After a sticky start in the spring when it seemed unwilling to germinate, we did a second sowing of celery: the first caught up with the second, and we have in consequence been overwhelmed with celery. But it really sharpens up the flavour of squash or pumpkin soup, and although the frosts will finish it off, there is no sign of that yet. It might have been wet and windy, the temperature is creepily high as yet, having been in the mid teens in the past few weeks. And the heavy rain has had a reviving effect on our summer-parched soils.
We still have beetroot in the ground, and lettuce which we sowed outside at the end of the summer is coming into full production, with rocket and radicchio in the polytunnel.
My Italian cabbage plants, which were a donation from a friend's surplus, have survived the determined assault of caterpillars, which gave them the air of green lace sculpture at one point. So we are glad that we didn't have enough time to abandon hope and dig up the crop: they look ravishingly dark green and healthy now with their curled leaves festooned with pearls of rain and dew.
All our hard work in transforming the clay into a fine soil has reaped dividends in carrots and parsnips - some of which are such monsters they make exciting treats for the pigs. For root crops such as these, we have proved to ourselves that raised beds are definitely the solution to counteract the problems of a clay soil. The parsley has been the best ever: the garden is filled with luxuriant green frills around all the beds.
And there is more to come: once again our tardiness has in the long run been an advantage, in that the leeks and celeriac went in very late, because of lack of time (and space, because the garden was full of celery). So I can look ahead and feel comforted that we have vegetables to last us on into January, at least.

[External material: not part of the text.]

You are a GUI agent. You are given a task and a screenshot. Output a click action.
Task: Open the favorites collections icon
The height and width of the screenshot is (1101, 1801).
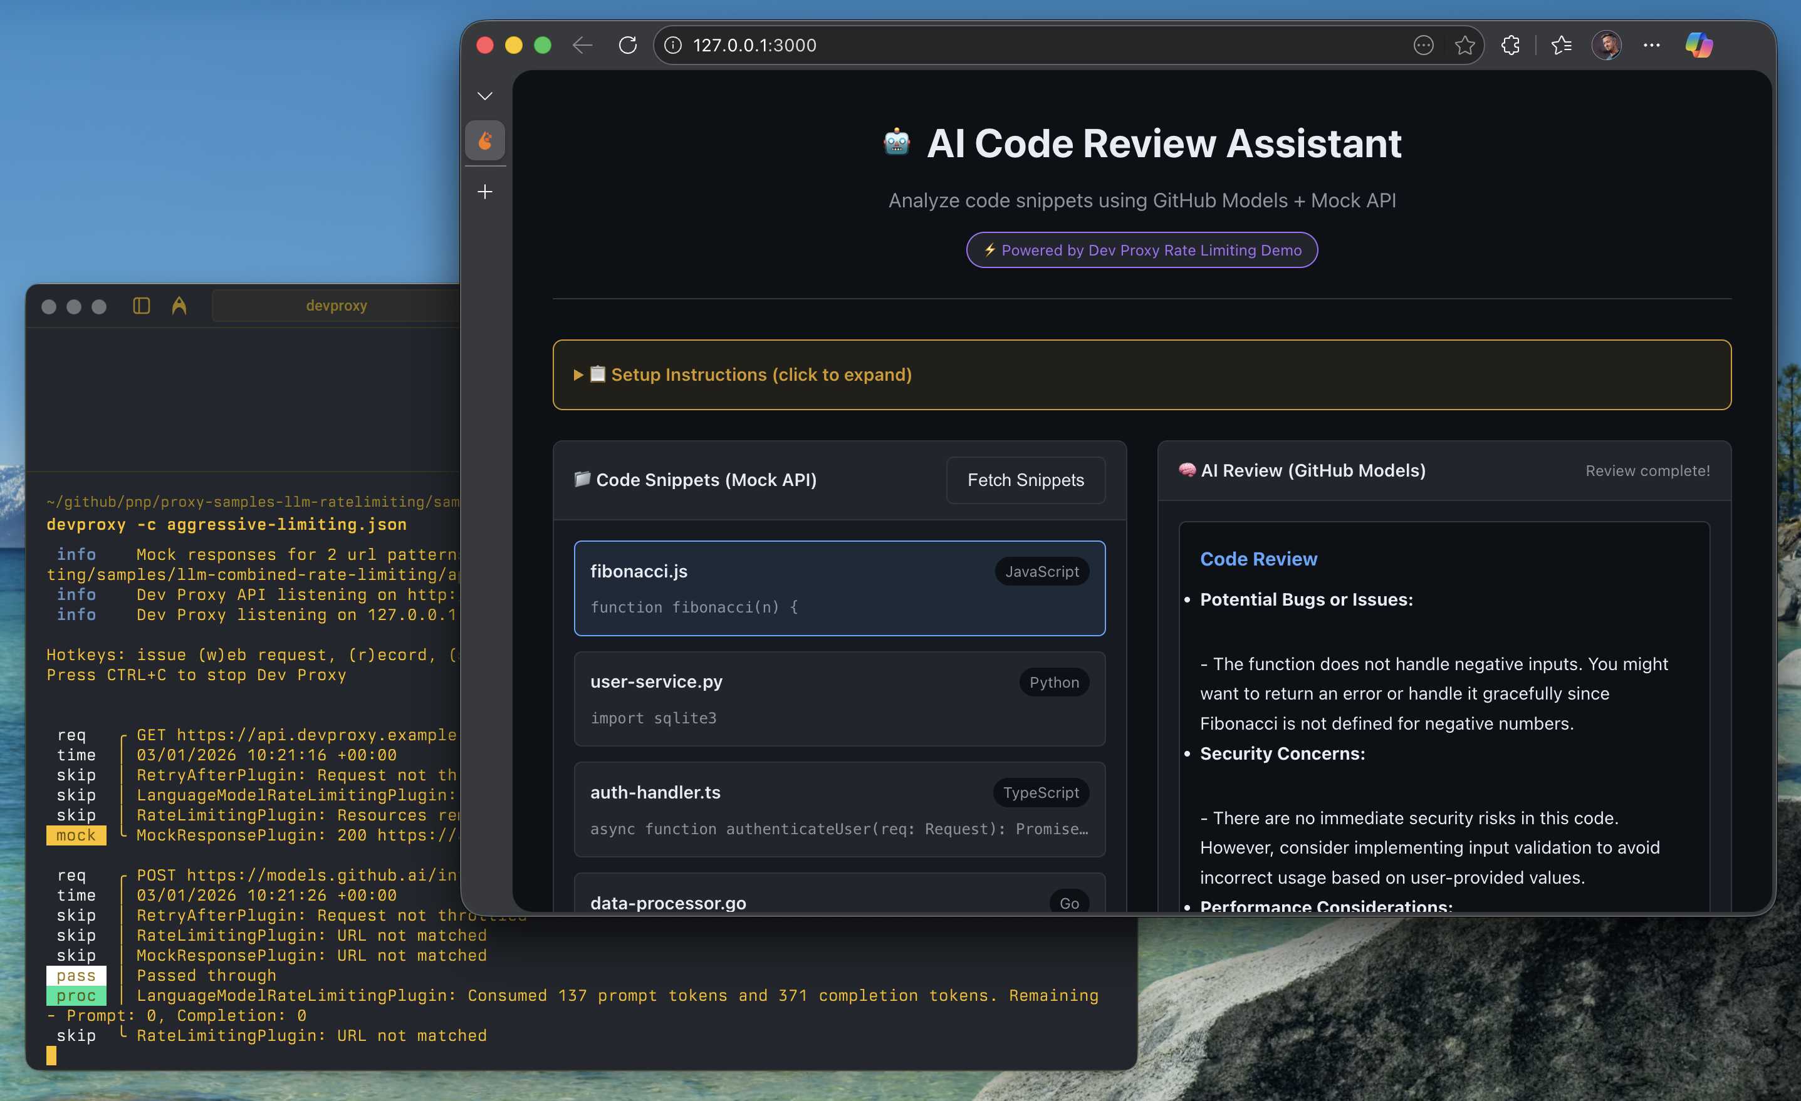[x=1561, y=45]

We also have runner beans, peas and broccoli in the freezer, as well as fruit of all sorts, although I think the real key to true self-sufficiency and thrift is to manage to grow a succession of seasonal plants, which sitting in the ground don't take up freezer space and consume electricity.
Fruit is another question entirely: in this climate, fresh as opposed to preserved fruit is nigh on impossible during winter and spring.
Apples cover many of the gaps, but I do crave citrus fruits around this time of year because they are so delicious, and their bright orangeness brings light into the grey days.
And the pigs, alas, their days are numbered, and whilst my hearty family dream of bacon and sausages for Christmas day, I secretly mourn and avert my gaze.
The Head Chef's excitement at the sight of pheasants in the orchard may well have a different source from mine, but I am full of gratitude for a garden full of good and growing things, a larder where the jars of jam and jelly gleam expectantly, and we are all blessed with the assurance of plenty and more food to come: good things to be grateful for in November.